Shop OBEX P1 Docs P2 Docs Learn Events
PHSA: A question for Kuroneko & an idea for storing data in unused cog ram (from OBC) — Parallax Forums

PHSA: A question for Kuroneko & an idea for storing data in unused cog ram (from OBC)

Cluso99Cluso99 Posts: 18,069
edited 2012-07-05 22:06 in Propeller 1
OBC raised some interesting ideas and it seems RossH is using a similar idea in Catalina for temporary storage. Along those lines, here are a few ideas...

I have a fast overlay program which would work (ideas from others put together, as usual on this great forum). It unravels backwards, which is fine for transferring to the cog ram.
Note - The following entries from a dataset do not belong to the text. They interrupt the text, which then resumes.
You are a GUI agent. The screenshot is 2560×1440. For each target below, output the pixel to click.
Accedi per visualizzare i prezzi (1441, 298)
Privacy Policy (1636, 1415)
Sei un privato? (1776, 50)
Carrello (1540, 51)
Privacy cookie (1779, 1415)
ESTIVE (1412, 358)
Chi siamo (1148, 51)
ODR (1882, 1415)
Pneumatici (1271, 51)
However, this will not work for moving back to hub ram.

So I got to thinking (and not sure if anyone has thought about it or done it)... And yes, thinking is dangerous at my age :)
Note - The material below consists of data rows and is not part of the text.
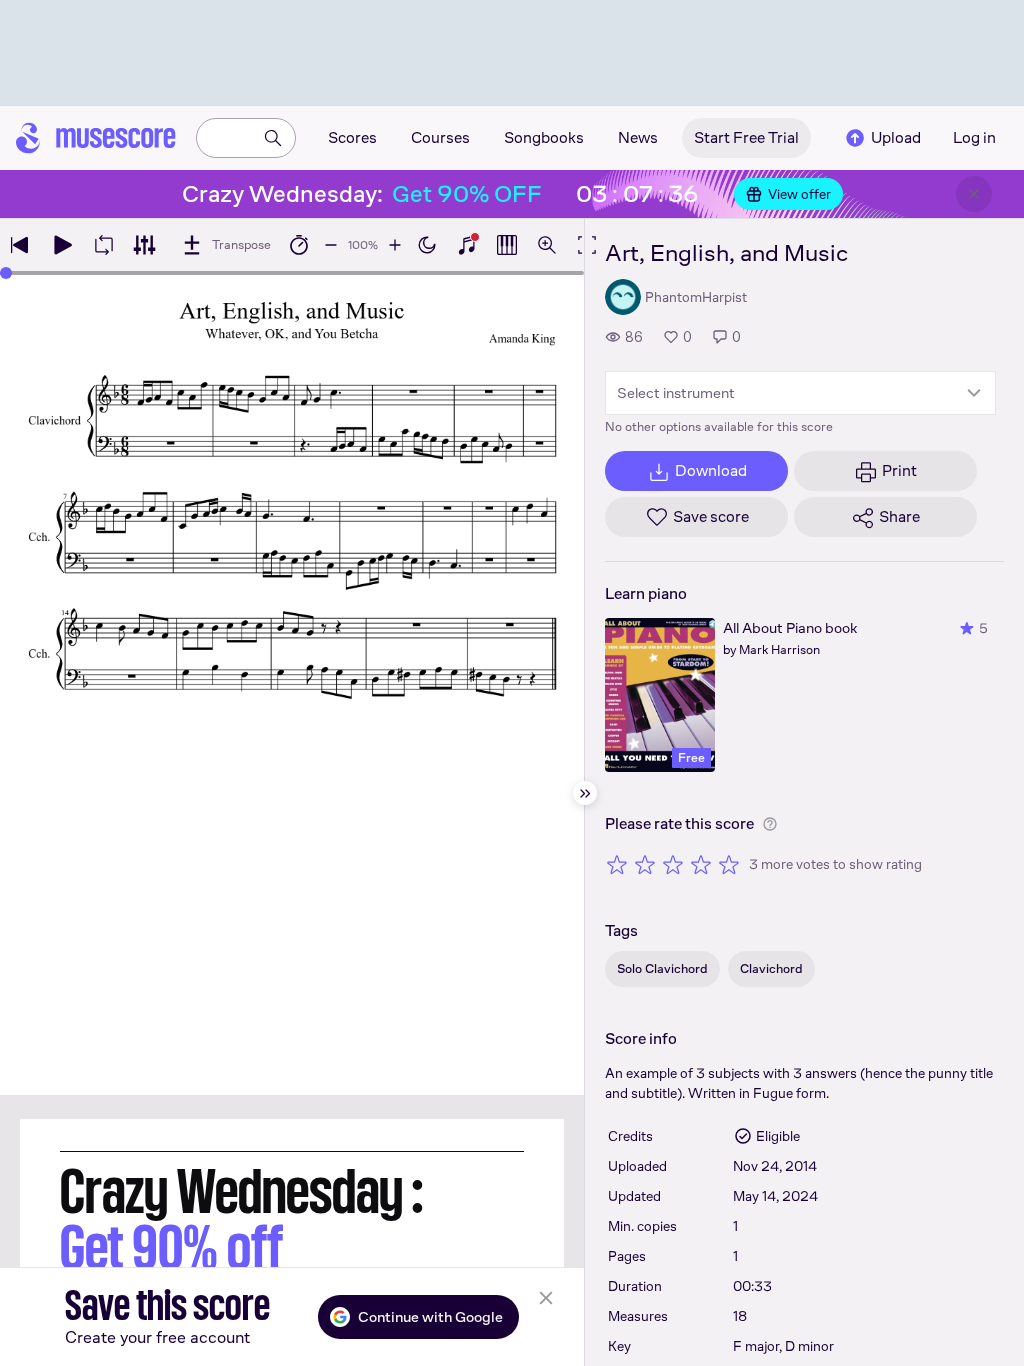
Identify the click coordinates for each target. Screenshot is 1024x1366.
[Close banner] (974, 194)
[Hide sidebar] (585, 793)
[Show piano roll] (507, 245)
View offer (799, 194)
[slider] (6, 273)
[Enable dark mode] (427, 245)
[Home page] (96, 138)
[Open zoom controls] (547, 245)
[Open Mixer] (144, 245)
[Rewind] (20, 245)
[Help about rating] (770, 824)
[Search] (273, 138)
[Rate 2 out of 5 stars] (645, 864)
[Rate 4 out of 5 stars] (701, 864)
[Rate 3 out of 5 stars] (673, 864)
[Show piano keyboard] (467, 245)
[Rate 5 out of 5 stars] (729, 864)
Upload (896, 137)
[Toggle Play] (62, 245)
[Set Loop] (104, 245)
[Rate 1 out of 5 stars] (617, 864)
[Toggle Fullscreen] (587, 245)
So, we need a loop like this....
loop     rdlong    *-*, PHSA        ' becomes wrlong for storing back to hub (easy, just set the NR bit appropriately)
           add        loop,H0200      ' inc to next cog address
           djnz       count,#loop

My assumptions are...
1. I believe we should be able to have PHSA increment by 4 every 16 clocks.
2. I believe we should be able to have PHSA incremented after each "loop" instruction has executed.
3. I believe we can use the PHSA this way (get the value of PHSA and not the shadow ram)
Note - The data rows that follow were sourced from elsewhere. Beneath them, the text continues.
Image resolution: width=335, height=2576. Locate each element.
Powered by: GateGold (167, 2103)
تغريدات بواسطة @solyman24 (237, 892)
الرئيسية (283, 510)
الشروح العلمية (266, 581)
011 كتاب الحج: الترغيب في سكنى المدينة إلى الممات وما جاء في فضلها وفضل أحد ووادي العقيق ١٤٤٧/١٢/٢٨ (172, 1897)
Are these correct assumptions ??? Has anyone done it ???

Now, if this works, I can probably get this to run in a zero footprint mode, and possibly grab another 4 longs in shadow space as well. This would give a cool 2,000 bytes exactly. Nice for a part of a screen buffer !!!
Currently no time to check this out. If I don't write it somewhere I will most likely forget.
«1

Comments

  • kuronekokuroneko Posts: 3,623
    edited 2011-02-18 00:52
    It's all been done already in your [thread=104167]overlay thread[/thread] (auto increment). So, yes to all 3 assumptions. Problem is incrementing once every 16 cycles, i.e. it eats a pin. I posted a split-interleave-writer somewhere (lonesock thread) which basically does 4 groups for 16n, 16n+4, 16n+8 and 16n+12.

    Here is the thread in question [thread=118012]Quick Cog-to-Hub transfer[/thread].
  • Cluso99Cluso99 Posts: 18,069
    edited 2011-02-18 02:23
    Thanks kuroneko. I presume you have not found a way to divide the clock by 4 without using a pin ?

    Just re-looking at the counters to see how the PLL and the clocks are tied together. Any simple counter explanations anywhere (while I look)?

    I have just been looking at the shadow ram and the use of the registers, etc. I am convinced I can get this side to work.
  • kuronekokuroneko Posts: 3,623
    edited 2011-02-18 02:32
    Cluso99 wrote: »
    I presume you have not found a way to divide the clock by 4 without using a pin ?
    Not many rainy days yet this year but I'm working on it :)
    Cluso99 wrote: »
    Just re-looking at the counters to see how the PLL and the clocks are tied together. Any simple counter explanations anywhere (while I look)?
    Define simple. What you see is what you get. I always found the data sheet and the counter app note sufficient. Sometimes a counter is just a counter :)
  • Cluso99Cluso99 Posts: 18,069
    edited 2011-02-18 03:11
    Here is my counter understanding...
    So the only way we can run the counter without outputting to pin(s) is PLL internal (video mode) %00001 and logic always %11111.
    Both these add FRQA to PHSA on each clock cycle.
    The PLL is on the output of PHSA pin 31, so it is no help to us.
    We will not have a problem of counter jitter because we ignore the bottom 2 bits when accessing hub by longs.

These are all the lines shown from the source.